А у этого одни амбиции… а нутришко-то тесное… и слова под стать: работа, приоритеты. И нюх на любовь, только чужую. Я-то вообще считаю, что ничего нельзя создать на нехватке, а только на…

– Хватке…

– На избытке.

– Ну, это ты у нас такой… избыточный… Ты вообще какой-то противный стал… Правда… Давай за тебя выпьем!

Андрей снова закурил и, откинувшись, с закрытыми глазами выпустил дым:

– А что ты мне за кино хотел предложить?

– Да я тебе рассказывал. Заход против шерсти. С востока на запад. Перегон праворучиц.

Андрей как-то ещё съёжился, потупил глаза, долго курил, мял острие окурка, обваливал его, выводя и будто каля для ковки. И всё щурился не то от дыма, не то от чего-то ещё более едкого и щекотливого. Женя следил за его маневрами и по форме острия пытался прочитать ответ. Андрей смял заготовку:

– Да нет, интересная, конечно, затея…

– Ну тебе-то нравится?

– Да мне-то она и тогда нравилась. Дело-то не во мне.

– А в ком?

– Ну вот я и думаю, в ком. Как придумаю – скажу. Сам скажу, – зачеканил Андрей, – и не дёргай меня.

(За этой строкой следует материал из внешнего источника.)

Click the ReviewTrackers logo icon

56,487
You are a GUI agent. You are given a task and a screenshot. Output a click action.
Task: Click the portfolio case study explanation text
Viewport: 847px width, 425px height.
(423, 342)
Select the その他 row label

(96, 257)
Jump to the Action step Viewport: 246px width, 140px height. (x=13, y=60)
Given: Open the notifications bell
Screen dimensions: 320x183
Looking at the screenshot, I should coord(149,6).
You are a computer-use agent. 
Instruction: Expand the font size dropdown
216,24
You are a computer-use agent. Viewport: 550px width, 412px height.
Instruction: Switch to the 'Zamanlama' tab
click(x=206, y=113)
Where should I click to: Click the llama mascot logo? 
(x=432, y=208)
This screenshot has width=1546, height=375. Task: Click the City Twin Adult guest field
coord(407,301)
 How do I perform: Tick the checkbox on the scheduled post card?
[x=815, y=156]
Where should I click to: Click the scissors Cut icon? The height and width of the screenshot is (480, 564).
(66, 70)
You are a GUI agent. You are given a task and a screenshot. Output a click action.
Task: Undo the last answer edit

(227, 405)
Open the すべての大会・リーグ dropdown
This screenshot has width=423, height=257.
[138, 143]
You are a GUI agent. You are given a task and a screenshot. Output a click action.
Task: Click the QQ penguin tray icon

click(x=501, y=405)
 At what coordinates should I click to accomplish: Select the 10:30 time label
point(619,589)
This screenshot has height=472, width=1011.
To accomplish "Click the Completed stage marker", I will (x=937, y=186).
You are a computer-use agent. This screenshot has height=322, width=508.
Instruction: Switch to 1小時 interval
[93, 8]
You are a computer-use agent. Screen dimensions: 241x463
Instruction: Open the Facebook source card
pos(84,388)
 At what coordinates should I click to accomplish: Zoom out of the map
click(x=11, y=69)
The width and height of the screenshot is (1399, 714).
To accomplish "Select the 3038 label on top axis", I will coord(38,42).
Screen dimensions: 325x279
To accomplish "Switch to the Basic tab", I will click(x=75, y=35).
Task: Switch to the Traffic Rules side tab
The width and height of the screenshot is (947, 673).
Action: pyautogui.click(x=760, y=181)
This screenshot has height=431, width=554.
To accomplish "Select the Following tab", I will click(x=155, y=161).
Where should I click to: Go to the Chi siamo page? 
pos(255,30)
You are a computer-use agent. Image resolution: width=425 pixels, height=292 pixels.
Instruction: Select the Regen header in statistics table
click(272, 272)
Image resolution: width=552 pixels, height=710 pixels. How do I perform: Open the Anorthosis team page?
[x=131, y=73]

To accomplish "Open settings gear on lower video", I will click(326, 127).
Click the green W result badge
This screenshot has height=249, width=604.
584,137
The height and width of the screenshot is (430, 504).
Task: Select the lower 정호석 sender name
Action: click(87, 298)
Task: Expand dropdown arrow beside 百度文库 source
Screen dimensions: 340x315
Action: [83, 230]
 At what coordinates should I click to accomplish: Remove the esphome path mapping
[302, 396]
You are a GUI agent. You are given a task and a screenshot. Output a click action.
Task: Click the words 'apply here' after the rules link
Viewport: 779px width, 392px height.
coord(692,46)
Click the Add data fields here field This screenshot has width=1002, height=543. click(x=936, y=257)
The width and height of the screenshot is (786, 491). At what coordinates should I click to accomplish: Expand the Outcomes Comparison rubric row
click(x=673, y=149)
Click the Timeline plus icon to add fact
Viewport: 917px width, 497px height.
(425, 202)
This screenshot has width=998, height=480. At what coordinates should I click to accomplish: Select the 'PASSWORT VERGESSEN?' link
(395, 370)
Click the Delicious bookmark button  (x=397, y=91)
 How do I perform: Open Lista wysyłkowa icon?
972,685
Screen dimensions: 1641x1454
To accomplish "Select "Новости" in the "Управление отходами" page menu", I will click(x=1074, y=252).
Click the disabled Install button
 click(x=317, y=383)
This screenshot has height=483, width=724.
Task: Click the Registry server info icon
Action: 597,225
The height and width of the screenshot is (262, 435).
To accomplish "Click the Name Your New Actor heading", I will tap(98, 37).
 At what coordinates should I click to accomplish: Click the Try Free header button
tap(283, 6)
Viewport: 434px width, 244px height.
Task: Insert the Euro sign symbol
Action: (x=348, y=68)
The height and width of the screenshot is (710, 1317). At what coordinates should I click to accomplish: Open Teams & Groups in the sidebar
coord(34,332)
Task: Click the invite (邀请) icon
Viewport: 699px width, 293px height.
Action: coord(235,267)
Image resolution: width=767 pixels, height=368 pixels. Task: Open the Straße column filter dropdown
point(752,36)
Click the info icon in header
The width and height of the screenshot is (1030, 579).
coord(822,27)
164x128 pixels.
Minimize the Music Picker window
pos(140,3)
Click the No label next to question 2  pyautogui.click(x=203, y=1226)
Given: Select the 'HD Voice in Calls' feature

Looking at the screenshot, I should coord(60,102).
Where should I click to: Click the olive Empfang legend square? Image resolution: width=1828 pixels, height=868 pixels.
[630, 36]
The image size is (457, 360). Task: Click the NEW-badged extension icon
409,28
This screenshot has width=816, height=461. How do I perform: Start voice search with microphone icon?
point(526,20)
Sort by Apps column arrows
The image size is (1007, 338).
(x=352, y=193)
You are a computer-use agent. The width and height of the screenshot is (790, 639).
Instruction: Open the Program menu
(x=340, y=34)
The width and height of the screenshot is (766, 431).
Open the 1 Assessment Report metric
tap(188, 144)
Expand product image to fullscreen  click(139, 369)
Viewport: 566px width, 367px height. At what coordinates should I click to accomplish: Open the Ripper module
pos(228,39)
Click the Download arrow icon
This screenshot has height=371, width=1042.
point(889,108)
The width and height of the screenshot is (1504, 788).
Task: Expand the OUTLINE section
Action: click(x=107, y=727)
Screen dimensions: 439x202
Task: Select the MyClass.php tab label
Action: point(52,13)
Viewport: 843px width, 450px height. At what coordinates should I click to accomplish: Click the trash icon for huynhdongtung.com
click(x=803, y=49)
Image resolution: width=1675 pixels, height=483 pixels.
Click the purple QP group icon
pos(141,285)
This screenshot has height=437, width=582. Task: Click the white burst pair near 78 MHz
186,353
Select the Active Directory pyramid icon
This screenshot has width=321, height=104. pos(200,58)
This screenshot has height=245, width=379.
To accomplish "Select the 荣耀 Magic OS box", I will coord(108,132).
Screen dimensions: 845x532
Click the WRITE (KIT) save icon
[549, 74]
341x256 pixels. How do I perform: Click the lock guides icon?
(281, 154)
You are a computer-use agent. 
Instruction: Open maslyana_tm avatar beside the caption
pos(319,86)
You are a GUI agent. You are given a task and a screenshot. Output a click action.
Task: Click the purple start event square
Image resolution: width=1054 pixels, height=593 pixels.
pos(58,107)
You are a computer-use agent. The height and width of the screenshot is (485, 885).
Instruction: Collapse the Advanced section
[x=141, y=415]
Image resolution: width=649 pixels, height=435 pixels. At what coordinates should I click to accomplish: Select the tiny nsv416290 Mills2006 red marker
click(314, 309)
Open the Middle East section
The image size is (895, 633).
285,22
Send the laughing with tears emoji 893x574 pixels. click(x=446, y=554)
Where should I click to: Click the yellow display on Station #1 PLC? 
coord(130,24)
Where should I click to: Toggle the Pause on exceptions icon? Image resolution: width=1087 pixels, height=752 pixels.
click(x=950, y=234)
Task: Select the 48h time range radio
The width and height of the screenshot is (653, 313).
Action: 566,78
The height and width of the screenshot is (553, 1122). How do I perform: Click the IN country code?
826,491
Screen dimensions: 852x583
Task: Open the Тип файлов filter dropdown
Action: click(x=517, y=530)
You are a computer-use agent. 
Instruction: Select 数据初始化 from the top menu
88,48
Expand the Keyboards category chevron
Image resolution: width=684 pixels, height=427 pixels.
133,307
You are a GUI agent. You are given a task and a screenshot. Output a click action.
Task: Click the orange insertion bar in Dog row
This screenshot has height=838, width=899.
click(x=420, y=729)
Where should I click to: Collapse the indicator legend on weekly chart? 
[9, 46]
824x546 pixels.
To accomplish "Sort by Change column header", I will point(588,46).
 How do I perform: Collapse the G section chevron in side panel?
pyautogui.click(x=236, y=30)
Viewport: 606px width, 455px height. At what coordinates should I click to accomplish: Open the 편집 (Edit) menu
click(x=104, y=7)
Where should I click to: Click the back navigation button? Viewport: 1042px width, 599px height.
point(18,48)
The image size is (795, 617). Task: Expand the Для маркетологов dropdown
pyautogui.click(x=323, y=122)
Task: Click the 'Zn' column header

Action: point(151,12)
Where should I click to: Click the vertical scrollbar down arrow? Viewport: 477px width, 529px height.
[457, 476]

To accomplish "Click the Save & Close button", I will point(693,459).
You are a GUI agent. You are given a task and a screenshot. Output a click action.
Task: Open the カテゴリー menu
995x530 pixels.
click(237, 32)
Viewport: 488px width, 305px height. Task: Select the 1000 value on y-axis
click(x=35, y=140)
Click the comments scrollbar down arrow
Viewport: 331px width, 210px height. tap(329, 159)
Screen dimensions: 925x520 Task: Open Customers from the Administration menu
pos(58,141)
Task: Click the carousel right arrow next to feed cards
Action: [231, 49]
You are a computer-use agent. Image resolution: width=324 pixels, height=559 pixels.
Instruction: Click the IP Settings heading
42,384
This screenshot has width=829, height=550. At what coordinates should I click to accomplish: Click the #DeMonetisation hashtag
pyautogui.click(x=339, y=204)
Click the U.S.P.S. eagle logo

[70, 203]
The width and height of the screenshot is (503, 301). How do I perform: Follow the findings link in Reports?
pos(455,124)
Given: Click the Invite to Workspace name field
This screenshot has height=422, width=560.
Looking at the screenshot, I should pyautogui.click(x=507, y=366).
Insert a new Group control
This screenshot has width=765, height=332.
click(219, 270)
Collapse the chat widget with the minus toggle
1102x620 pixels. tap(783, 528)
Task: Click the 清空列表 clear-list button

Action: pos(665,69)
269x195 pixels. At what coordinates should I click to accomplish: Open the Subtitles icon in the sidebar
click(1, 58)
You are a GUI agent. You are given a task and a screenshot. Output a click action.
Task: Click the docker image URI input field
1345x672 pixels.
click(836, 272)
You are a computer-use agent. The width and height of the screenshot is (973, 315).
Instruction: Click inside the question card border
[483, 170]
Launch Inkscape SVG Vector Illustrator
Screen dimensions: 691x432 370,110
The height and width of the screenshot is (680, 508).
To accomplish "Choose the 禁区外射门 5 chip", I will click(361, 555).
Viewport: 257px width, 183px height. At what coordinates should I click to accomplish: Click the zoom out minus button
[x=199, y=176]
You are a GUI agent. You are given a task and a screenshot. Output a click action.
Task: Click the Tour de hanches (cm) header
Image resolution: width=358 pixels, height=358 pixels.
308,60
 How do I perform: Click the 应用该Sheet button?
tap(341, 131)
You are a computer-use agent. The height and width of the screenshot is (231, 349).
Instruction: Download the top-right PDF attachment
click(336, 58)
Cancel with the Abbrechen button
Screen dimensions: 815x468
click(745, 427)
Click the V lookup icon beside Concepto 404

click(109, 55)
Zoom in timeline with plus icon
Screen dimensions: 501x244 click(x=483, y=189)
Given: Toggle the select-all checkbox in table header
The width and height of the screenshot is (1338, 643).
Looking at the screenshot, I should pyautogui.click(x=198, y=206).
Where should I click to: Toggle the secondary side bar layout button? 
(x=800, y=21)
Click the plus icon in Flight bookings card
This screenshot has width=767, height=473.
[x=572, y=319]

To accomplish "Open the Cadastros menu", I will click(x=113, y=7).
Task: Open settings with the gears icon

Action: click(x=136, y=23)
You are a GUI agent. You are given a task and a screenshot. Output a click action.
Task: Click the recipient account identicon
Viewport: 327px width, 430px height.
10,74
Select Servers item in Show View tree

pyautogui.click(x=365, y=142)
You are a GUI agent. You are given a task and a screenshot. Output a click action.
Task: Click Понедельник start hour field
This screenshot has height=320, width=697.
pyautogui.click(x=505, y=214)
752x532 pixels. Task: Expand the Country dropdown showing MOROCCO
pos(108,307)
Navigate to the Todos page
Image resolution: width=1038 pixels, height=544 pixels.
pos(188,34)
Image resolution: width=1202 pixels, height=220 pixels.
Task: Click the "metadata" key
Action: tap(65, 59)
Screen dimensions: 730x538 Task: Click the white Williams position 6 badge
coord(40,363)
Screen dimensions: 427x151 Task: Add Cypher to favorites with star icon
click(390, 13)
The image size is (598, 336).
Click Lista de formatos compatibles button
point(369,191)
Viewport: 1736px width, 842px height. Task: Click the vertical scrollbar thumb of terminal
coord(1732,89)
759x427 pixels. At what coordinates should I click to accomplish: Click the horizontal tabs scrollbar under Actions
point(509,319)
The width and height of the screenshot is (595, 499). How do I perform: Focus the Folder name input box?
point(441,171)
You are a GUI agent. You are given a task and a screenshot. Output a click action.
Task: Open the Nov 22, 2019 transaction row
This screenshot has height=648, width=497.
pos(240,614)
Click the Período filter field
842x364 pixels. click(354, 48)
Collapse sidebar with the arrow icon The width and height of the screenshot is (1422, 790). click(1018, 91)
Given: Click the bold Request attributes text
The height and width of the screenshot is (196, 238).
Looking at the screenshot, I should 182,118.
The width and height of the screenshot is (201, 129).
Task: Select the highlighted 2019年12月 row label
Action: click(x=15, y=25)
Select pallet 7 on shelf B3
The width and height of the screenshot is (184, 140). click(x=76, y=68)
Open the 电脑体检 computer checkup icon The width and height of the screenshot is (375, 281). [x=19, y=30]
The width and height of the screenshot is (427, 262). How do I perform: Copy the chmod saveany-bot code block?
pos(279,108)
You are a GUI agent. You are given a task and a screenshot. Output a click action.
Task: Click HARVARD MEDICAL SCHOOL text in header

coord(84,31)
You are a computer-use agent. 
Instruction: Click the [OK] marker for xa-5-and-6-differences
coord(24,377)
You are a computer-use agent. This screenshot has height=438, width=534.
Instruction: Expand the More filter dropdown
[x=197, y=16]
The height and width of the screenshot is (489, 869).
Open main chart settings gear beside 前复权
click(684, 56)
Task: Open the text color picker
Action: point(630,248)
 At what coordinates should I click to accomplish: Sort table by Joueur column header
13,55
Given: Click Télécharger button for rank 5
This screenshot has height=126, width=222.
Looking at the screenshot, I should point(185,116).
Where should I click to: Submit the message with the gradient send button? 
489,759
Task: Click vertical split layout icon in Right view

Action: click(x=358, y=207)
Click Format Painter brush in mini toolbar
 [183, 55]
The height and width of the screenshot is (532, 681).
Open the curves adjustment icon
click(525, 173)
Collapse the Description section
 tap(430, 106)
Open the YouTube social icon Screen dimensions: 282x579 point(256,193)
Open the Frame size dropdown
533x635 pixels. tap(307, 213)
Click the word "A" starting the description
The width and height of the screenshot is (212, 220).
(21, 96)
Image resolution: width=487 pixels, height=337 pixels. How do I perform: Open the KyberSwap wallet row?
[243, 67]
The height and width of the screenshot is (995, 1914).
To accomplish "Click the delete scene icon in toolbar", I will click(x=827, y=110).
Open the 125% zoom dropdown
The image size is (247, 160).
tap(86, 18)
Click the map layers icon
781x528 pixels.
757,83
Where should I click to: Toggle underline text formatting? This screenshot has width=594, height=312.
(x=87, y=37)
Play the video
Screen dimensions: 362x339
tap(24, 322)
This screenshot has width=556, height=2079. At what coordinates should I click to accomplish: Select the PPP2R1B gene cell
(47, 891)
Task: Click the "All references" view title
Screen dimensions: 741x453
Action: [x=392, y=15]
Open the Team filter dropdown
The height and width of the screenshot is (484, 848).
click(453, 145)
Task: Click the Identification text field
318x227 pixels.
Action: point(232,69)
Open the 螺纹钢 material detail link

– Смотри какой! Ладно, брат. Я хочу за тебя выпить… Всегда говорят про Михалыча… А ты младший брат… и тебе труднее всех. И ты оператор… и я хочу выпить за твои глаза. Пусть они тебя никогда не подводят!

– Ах ты, хитрый бобик! Ты научился! Ты у Машки научился! Ну давай, давай, спасибо!

Андрей, собиравшийся спать с перелёта, всё больше расходился:

– Как Михалыч? Как Нина? Я всё думаю про них…

– Михалыч в порядке. Как раз из-за Нины… Ему с ней повезло… Я тебе не рассказывал? Мы на охоте были… – Женя помолчал, бережно чему-то сам в себе улыбнулся, сказал задумчиво: – Как она с ним по рации разговаривает… Это надо слышать… У неё такой голос… гулкий, певучий, чуть грубоватый и будто в глубинах отдаётся… Знаешь, у полных сибирячек такой голос… Да, Андрюх? Знаешь?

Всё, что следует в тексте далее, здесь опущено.